Saldırganlık, genellikle yanlış tutum ve olumsuz öğrenmeler sonucu ortaya çıkmaktadır. Hem aileyi hem de çocuğu oldukça zor durumda bırakan bu durumun çözümüne katkıda bulunmak için bu yazımda sizlere, özellikle çocukluk döneminde sıkça rastladığımız "saldırganlık"tan bahsedeceğim. 


Maalesef bazen duygularımızı yansıtmada sorunlar yaşayabiliyoruz.

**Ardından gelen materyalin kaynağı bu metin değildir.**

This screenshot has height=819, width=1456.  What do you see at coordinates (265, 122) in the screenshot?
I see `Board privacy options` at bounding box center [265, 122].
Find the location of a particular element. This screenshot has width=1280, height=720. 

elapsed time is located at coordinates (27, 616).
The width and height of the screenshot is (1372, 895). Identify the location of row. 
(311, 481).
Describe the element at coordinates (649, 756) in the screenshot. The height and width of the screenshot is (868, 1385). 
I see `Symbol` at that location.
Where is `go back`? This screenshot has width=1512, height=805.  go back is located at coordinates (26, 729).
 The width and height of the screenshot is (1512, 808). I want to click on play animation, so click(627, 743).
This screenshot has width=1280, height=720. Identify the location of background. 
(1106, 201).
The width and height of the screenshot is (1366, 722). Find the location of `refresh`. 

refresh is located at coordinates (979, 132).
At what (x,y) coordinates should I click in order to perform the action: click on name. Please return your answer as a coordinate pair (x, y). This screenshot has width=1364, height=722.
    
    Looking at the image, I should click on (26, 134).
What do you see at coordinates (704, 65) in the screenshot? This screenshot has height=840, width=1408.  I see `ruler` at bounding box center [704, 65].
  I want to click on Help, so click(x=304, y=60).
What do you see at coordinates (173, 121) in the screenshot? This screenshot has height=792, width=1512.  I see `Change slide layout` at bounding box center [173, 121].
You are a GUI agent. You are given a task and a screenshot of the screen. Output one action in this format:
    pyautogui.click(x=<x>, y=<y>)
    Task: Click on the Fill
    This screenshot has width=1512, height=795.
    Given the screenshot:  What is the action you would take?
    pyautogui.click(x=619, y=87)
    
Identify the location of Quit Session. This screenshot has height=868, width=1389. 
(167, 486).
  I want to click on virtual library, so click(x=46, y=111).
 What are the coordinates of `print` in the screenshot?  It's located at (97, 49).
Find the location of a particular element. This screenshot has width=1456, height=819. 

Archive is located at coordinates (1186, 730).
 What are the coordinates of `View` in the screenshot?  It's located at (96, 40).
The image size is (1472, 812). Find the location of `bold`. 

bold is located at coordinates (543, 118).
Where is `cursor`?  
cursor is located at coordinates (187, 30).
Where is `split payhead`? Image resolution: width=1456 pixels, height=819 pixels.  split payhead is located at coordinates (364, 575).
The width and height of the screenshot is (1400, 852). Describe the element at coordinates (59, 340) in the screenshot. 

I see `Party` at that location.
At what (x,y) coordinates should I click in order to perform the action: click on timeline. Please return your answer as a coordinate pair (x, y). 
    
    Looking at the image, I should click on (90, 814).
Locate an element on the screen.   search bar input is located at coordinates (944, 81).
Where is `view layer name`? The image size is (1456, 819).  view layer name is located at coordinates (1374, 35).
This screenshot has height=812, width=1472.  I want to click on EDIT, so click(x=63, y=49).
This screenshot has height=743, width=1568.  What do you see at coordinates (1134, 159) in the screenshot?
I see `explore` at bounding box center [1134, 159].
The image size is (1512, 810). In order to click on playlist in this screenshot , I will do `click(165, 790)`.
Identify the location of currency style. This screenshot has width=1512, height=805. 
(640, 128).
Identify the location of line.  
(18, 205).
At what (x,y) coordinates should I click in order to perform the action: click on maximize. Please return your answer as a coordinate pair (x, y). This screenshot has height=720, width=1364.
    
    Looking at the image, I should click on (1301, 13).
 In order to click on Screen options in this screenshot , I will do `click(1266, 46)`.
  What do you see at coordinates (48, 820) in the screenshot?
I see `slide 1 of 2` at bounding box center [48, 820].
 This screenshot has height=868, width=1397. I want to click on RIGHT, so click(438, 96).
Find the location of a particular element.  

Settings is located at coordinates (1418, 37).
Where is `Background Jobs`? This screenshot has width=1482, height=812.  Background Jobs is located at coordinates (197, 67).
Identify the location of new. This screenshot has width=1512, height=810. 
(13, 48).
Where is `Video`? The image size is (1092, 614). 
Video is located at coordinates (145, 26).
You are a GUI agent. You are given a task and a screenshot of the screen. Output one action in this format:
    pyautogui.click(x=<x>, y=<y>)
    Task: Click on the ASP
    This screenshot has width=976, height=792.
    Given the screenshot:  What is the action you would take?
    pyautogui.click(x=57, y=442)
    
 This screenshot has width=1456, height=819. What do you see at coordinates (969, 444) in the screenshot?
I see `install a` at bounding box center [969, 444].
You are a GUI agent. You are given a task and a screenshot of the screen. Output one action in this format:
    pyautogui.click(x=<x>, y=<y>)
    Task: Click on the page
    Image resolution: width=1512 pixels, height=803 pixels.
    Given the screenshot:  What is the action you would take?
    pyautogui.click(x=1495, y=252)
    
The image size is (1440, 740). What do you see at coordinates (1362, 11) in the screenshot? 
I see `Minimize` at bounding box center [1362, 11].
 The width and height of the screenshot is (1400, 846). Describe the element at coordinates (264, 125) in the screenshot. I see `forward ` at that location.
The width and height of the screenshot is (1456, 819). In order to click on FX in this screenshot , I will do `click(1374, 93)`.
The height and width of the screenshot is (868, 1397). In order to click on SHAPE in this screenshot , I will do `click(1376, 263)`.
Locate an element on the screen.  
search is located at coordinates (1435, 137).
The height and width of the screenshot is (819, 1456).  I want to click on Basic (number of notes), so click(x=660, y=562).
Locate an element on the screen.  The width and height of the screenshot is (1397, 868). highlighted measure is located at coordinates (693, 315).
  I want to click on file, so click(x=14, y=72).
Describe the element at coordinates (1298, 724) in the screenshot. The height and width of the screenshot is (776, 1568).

Hatta genellikle hissettiğimiz şeyin tam olarak ne olduğunu bile anlayamayabiliyoruz.
Toplumumuzda duygularını belli etmeme noktasında en çok erkeklerin sıkıntı çektiğini düşünüyorum. “Kız gibi ağlama, erkek adam korkar mı?” vb sözler maalesef hem kızlara karşı yapılan bilinç dışına olumsuz etkisi olan bir yönermelerdir, hem de erkeklerin duygularını kabullenme ve ifade etme noktasında zorluk yaşamalarına sebebiyet vermektedir.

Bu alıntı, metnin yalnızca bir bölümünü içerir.